Perhaps the hottest topic right now in Kansas is Education. With Sam Brownback’s cuts to school funding, it is causing teachers, students, parents, and Kansas citizens to fight back. This raises the question of what government’s role in education should be. One solution could be to take the state completely out of education, make it private, and treat it like any other service. After all the private sector, in most cases, outperforms the government. Or should capitalism be kept out of schools because it could potentially lead to unlicensed teachers, lower salaries, and a lower quality of education. I believe we should do both.
I am not an expert on education. My wife and I have three children of our own and want them to have the best possible education that will set them up for success. This is why we chose to send our kids to private school. The public schooling in our area left a lot to be desired. If you can’t afford private school, you’re left with few options. I want to change the local monopolies of government run schools and allow for innovative new schools to compete for students. Having more options should never be considered a negative. We need to put local communities back in charge of education with maximum flexibility to decide what works best for them.
I’m a huge fan of competition. When people compete, everyone is forced to put their best foot forward in order to win. Why shouldn’t we allow private schools to compete for tax dollars? We’ve already proved that students can be taught with the tax money we’ve already collected. Let’s allocate those dollars to the individual child and let their parents decide where to spend it. When people start businesses they don’t usually do it to be the worst in their field. Being bad at something is bad for business; schools would be no different. Would you send your child to a school that gets poor reviews and hires only unqualified teachers? With public education, a lot of families have no choice; especially those in poor communities. I will fight for a student credit that gives parents flexibility in their child’s education and allows more schools to be formed. We should also keep public schooling to set the baseline.

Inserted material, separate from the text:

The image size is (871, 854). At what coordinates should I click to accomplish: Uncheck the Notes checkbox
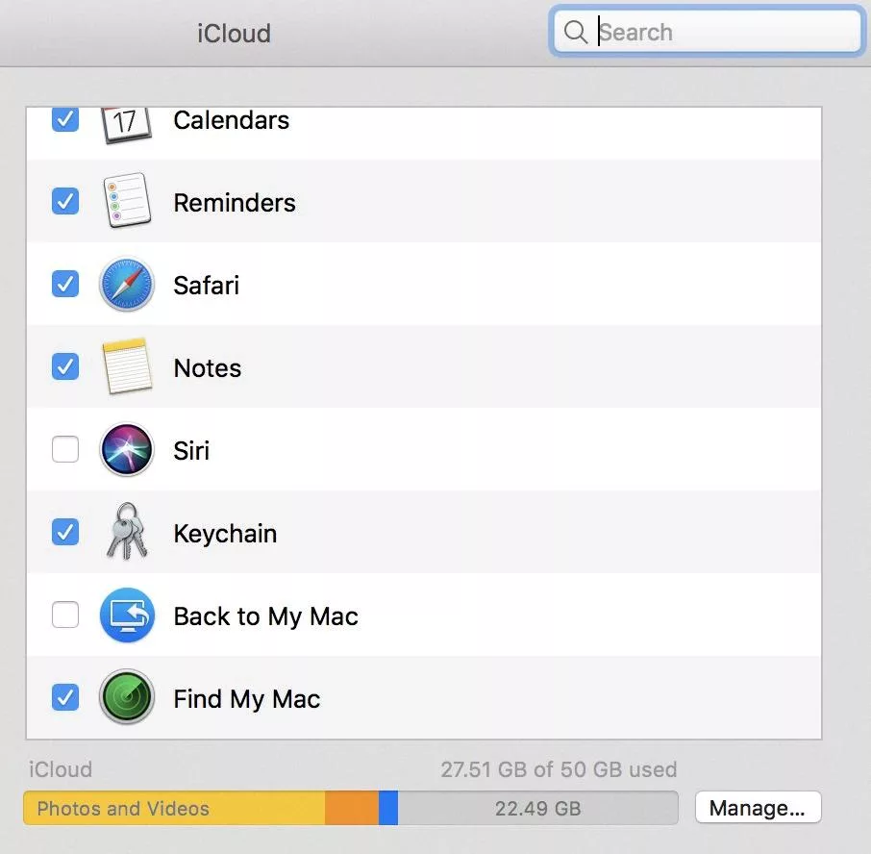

The Kansas constitution states: “The legislature shall provide for intellectual, educational, vocational and scientific improvement by establishing and maintaining public schools, educational institutions and related activities which may be organized and changed in such manner as may be provided by law.” I think this is a great baseline and a vital service from the state. It gives the state the power to create schools for their citizens and ensure each parent can send their child to school. Public and private schools can co-exist to the benefit of each viewpoint. If you like public schools you can keep sending your children to public schools, and visa-versa. Smaller classroom sizes for public schools would be a byproduct of this as some parents elect to spend a little more money and send their kids to private school.
How should the child allotment and public schools be funded? The constitution goes on to say: “The legislature may levy a permanent tax for the use and benefit of state institutions of higher education and apportion among and appropriate the same to the several institutions…”. This gives the state the power to tax its citizens; to distribute the burden of education. The idea is that everyone benefits from a smarter society and I agree with that. However I do not agree with a property tax for collection. If you can have something taken away from you simply because you didn’t pay taxes, do you ever REALLY own it? As a Libertarian, relying on government for anything is usually a negative, especially when that something is stolen from others through taxes. The exception to that rule is sales tax. Its a voluntary tax (as long as necessities aren’t taxed) and can be avoided by those that don’t want to participate (bartering, self sufficiency, etc). As a senator I would move to slowly eliminate property taxes and replace with a sales tax. Unlike governor Brownback, I would first cut expenses and have a surplus in the budget, before I cut taxes. We should gradually move toward the elimination of property taxes, as long as we keep our schools in mind as we plan for the future.